Chicagoans want food they can recognize and share—say, Ball jars of homemade pickles with thick Texas-toasty slices of sourdough—but also dishes that challenge them, such as sweet-salty matsutake mushroom risotto with pumpkin, soy-caramel chestnuts, and Asian pear relish. They crave things that satisfy (cheddar-stuffed pretzels with spicy beer mustard) and excite (barbecued shrimp and grits with a one-hour egg). And Chicagoans covet pig in countless guises: crispy pork shanks and garlic sausages and stacks of sliced artisanal ham, plus some crispy duck fat fries to split.
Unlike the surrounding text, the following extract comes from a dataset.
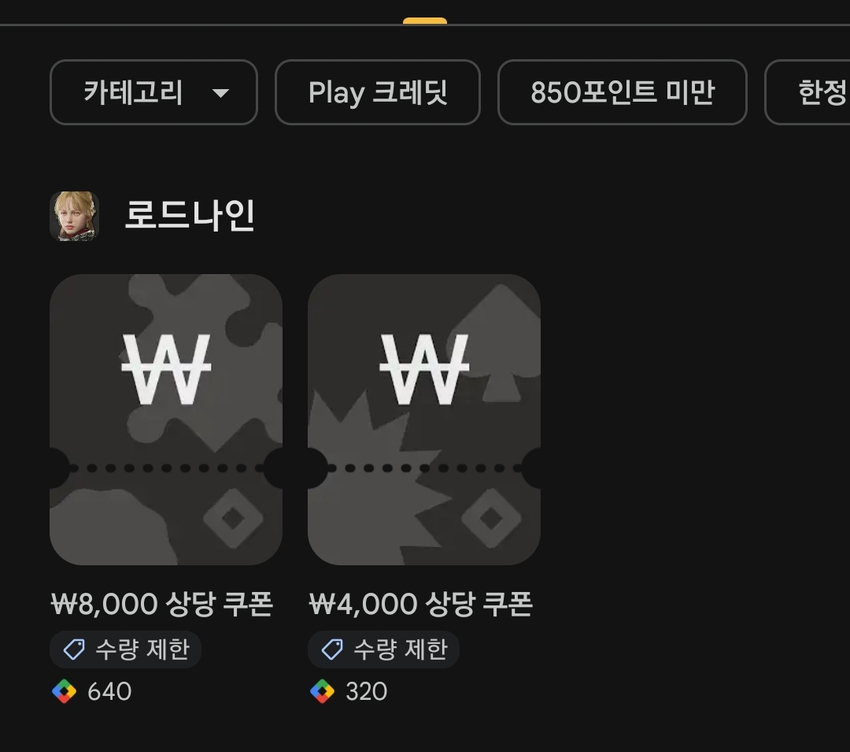Open the 카테고리 dropdown filter
This screenshot has width=850, height=752.
pyautogui.click(x=153, y=92)
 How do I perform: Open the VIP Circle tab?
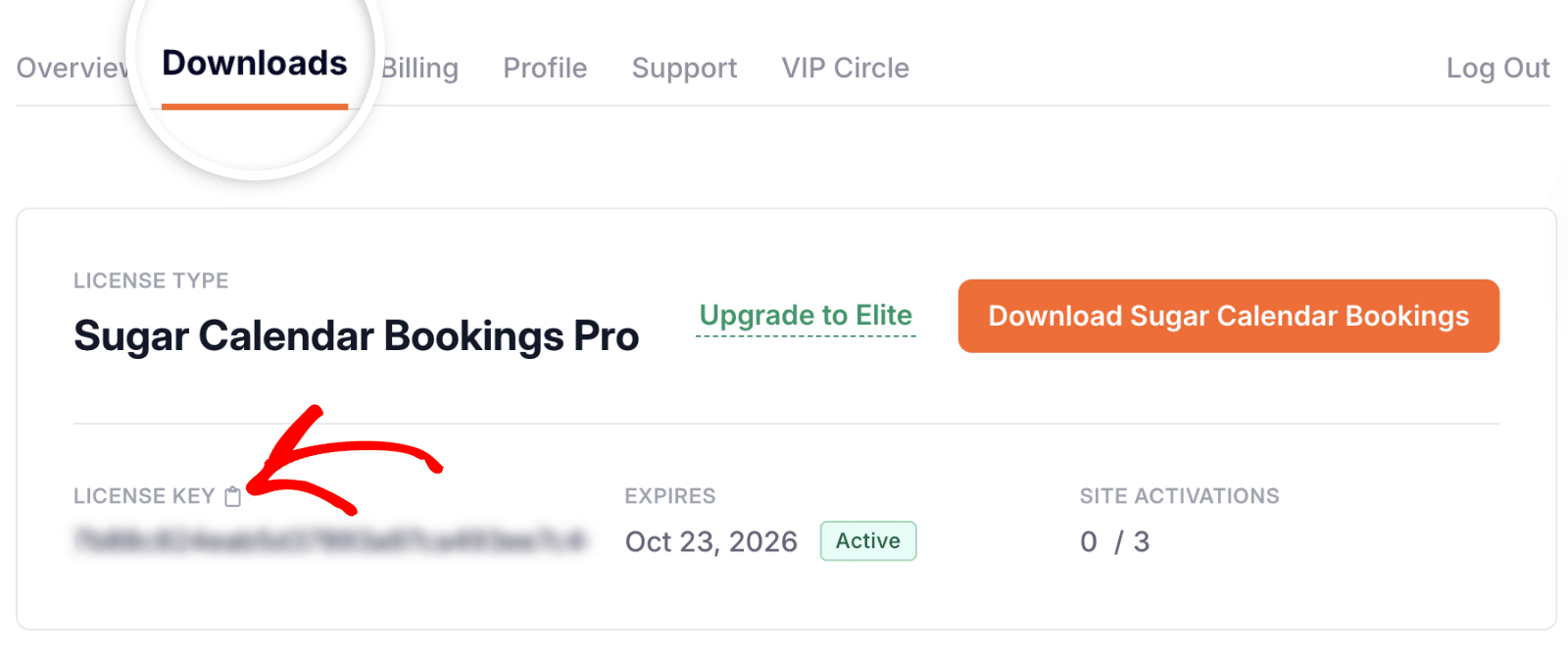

The chef has got to know how to do all that with top-notch ingredients and try to keep prices under $20, and the servers should be young and smart but not inaccessibly cool. Oh, and beer? There must be at least two dozen painstakingly chosen drafts that match the food in understandable but inexplicable ways, with the descriptor for each crafted as meticulously as the beer (“chocolate, vanilla, prehistoric”).

Thanks to terrific planning and Wentworth’s accomplished kitchen team, Dusek’s gets so much right that it could thrive in a condemned squat house. Yet it rules the roomy first floor of historic Thalia Hall, built in 1892 and restored to glory with tin ceilings, brass chandeliers, and a soft glow that makes everything (and everyone) look great. The whole experience declares, once and for all: This is how people eat in 2014. What does Chicago want? It wants Dusek’s.

Perfect for: Anyone who eats and/or drinks

 

7 Things You Should Know About Chef Jared Wentworth

  1. He is 40 years old and was born in Massachusetts.
  2. He graduated from the Culinary School of Kendall College in 1996.
  3. He shucked oysters for Bob Kinkead on Cape Cod, and he has worked with David Burke in New York City and Chicago and with Gordon Sinclair in Chicago. “Dumb luck after dumb luck working for great chefs.”
  4. He got his gig at Longman & Eagle by answering an ad on Craigslist. “I hadn’t been that insulted by an offer since I was 22, but I took it and was partnered in after five months.”
  5. He spends most of his time cabbing back and forth between L&E and Dusek’s.
  6. He loves to eat at Kai Zan. “It’s ridiculously good.”
  7. He keeps going “back and back and back” to Nico.